# Material provided
# # # # #
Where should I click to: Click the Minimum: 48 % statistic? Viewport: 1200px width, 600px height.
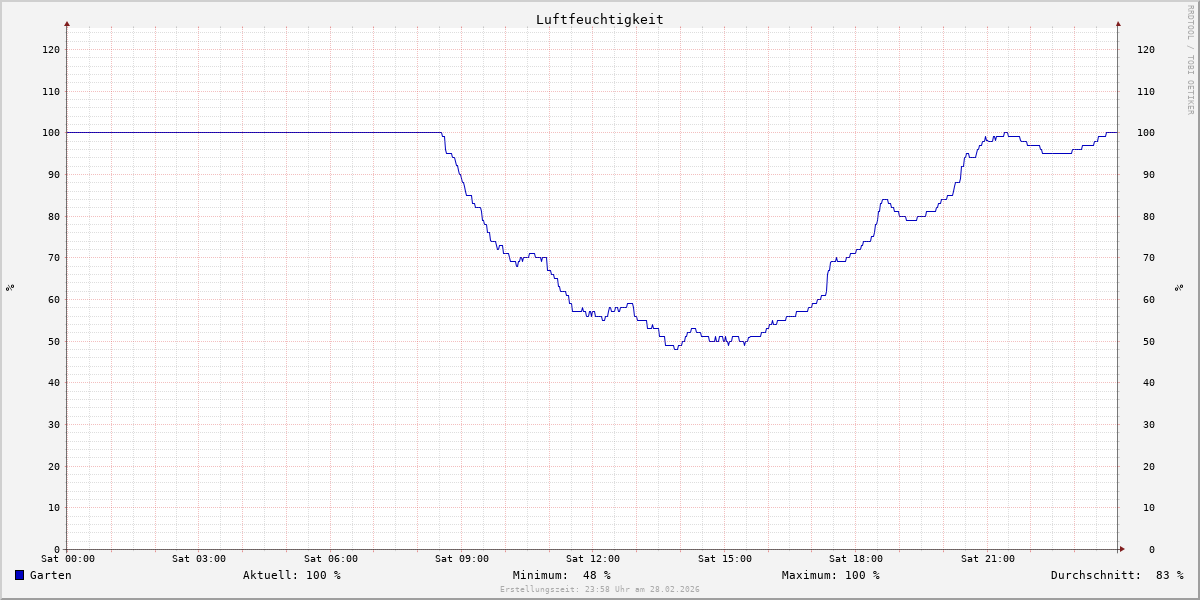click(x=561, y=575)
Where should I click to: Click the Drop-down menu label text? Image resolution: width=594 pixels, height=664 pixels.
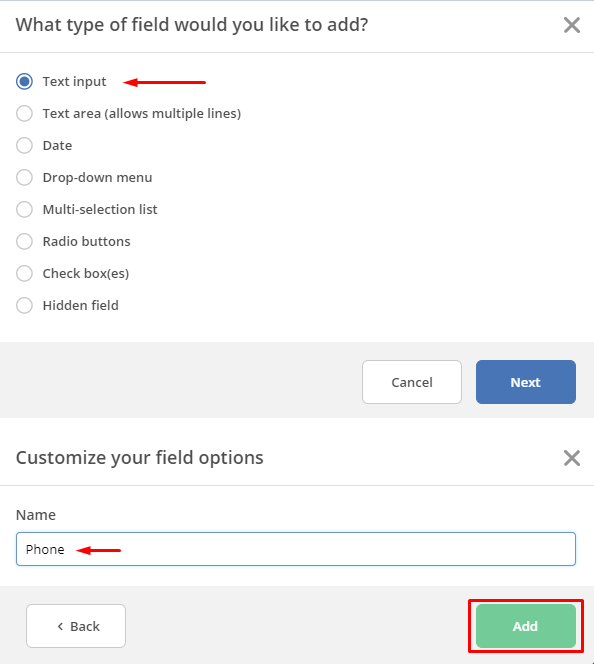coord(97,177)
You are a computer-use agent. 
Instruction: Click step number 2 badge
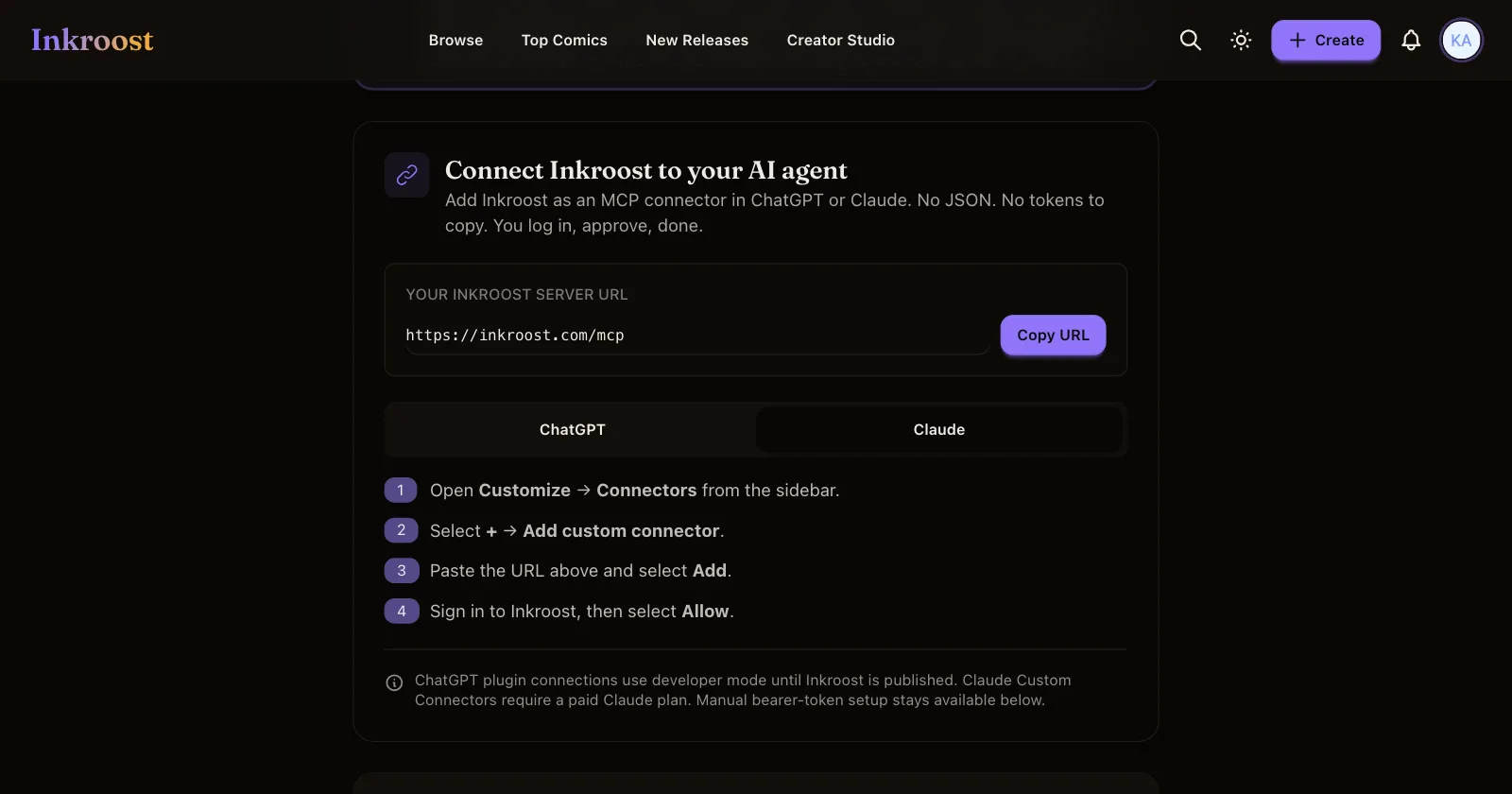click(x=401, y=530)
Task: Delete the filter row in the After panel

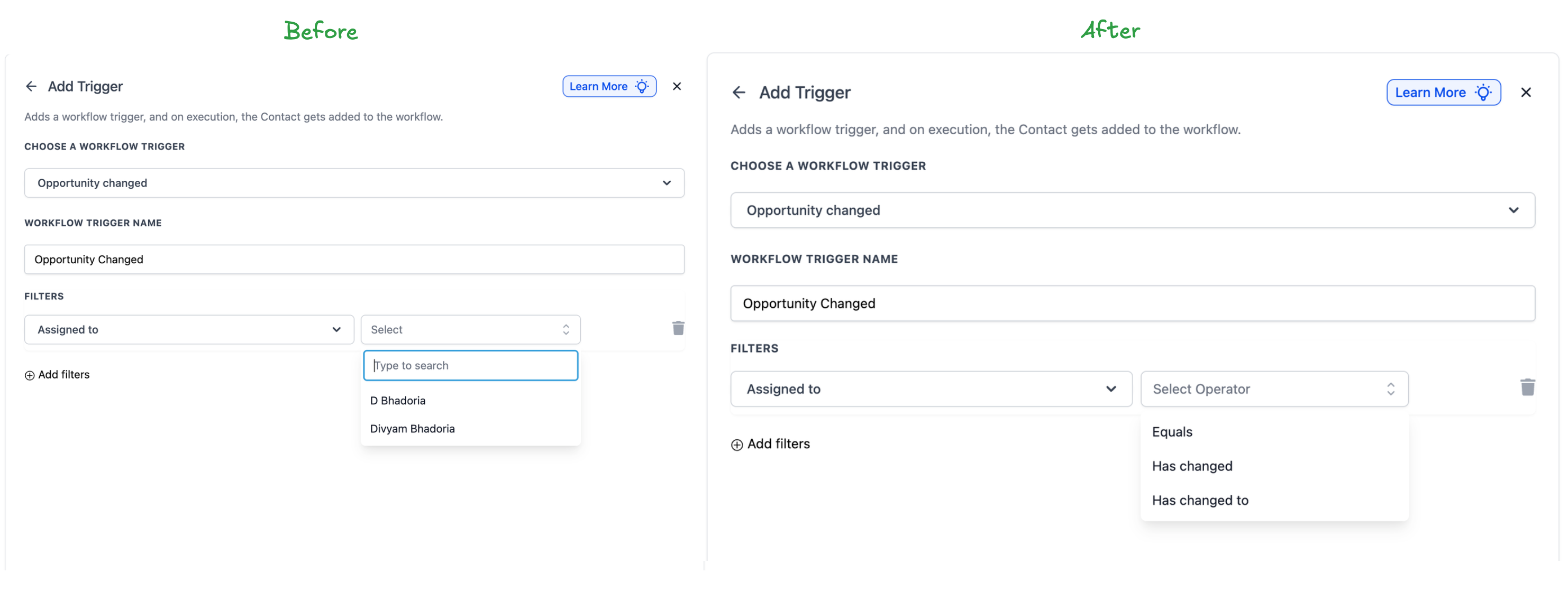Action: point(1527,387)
# # # # #
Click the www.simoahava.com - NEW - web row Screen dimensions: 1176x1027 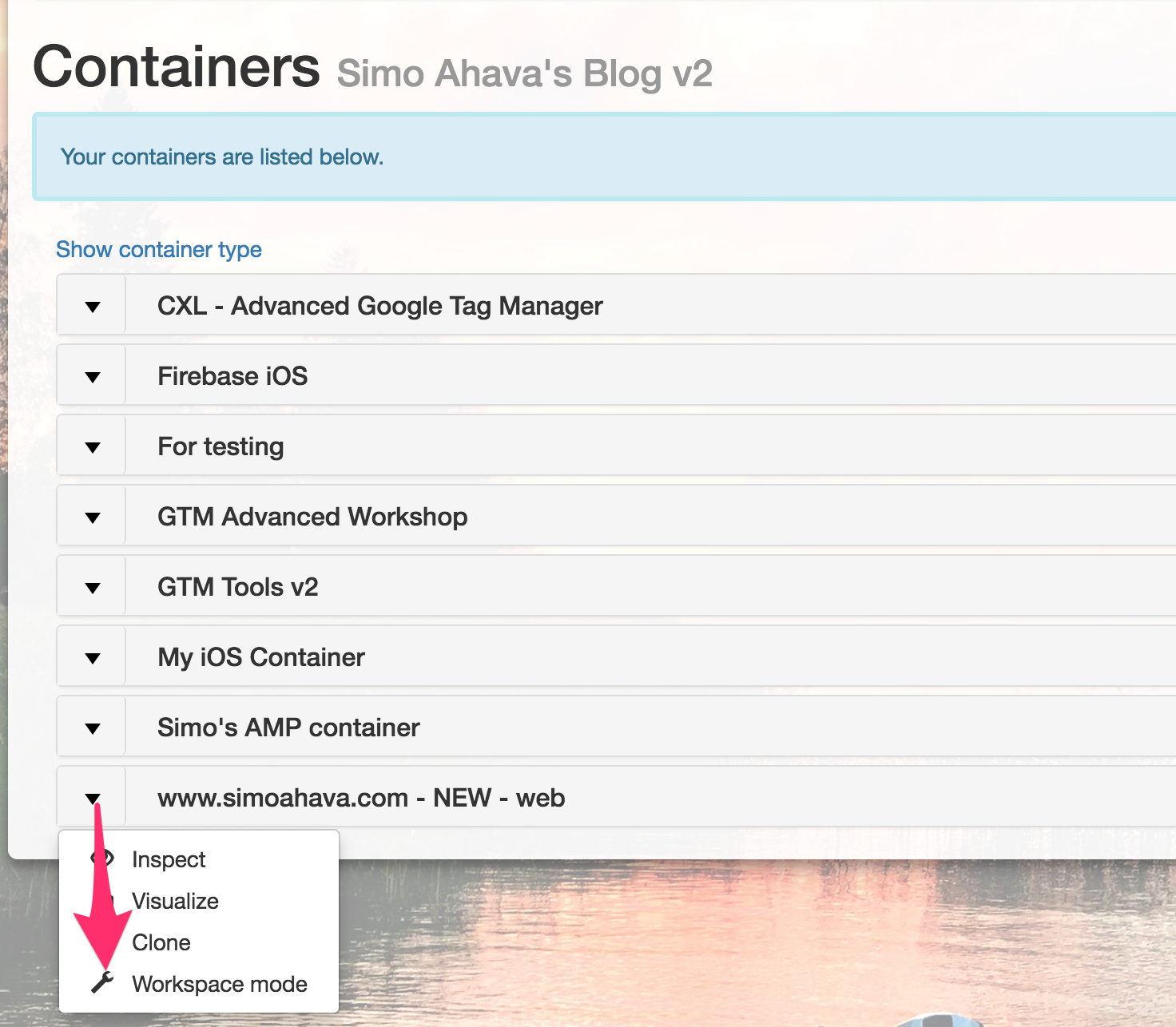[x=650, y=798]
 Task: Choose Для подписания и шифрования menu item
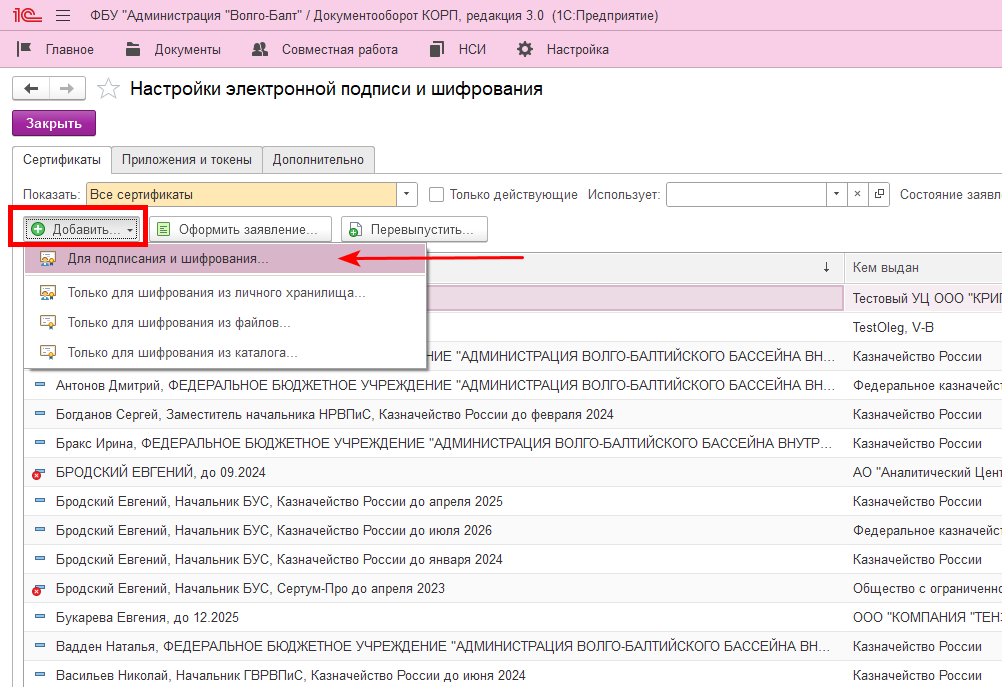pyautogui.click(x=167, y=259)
# # # # #
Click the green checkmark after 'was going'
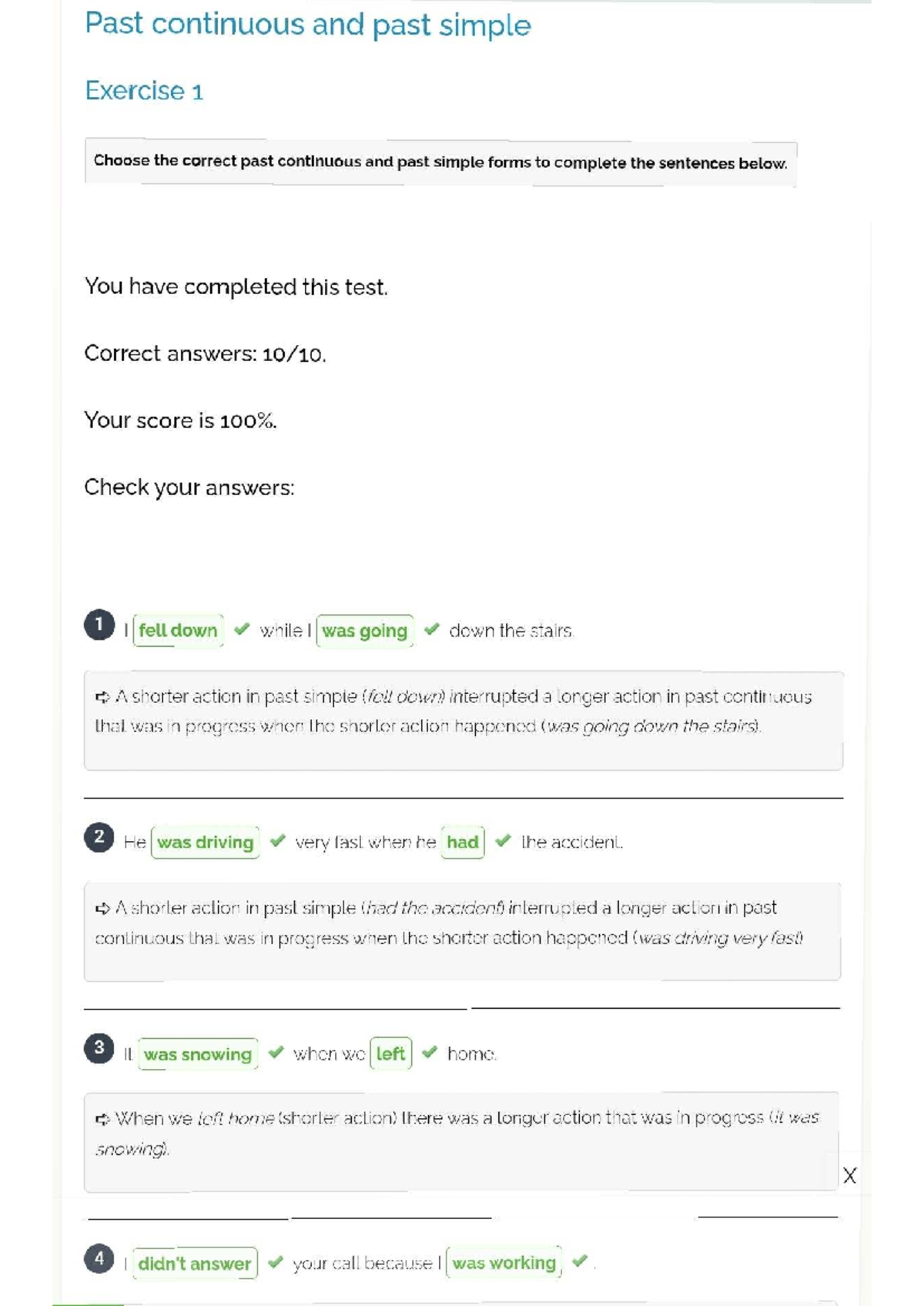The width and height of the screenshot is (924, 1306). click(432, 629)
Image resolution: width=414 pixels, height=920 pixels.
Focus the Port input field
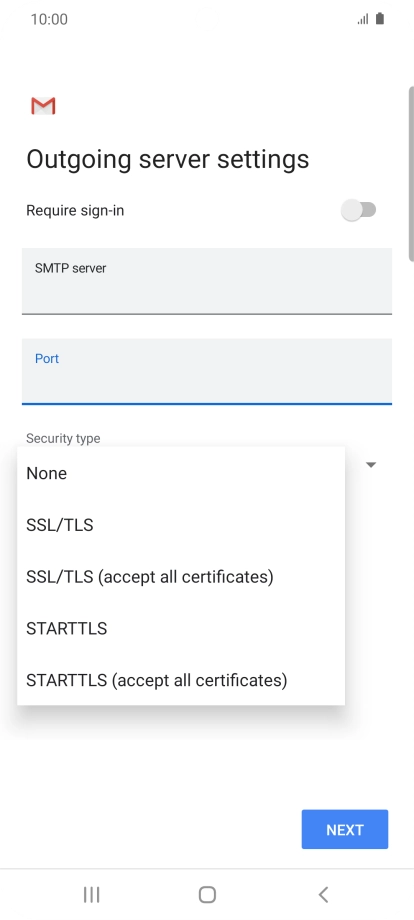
# # # # #
# Exercise
Starting at the line with "Where should I click to: Click the Minimum: 48" and finishing at the line with "You are a computer-use agent.", copy the material above exactly, both lines included. Nothing else goes in, and no pictures.

# Result for this task
Where should I click to: Click the Minimum: 48 % statistic? Viewport: 1200px width, 600px height.
click(x=561, y=575)
Where should I click to: Click the Drop-down menu label text? Image resolution: width=594 pixels, height=664 pixels.
coord(97,177)
You are a computer-use agent. 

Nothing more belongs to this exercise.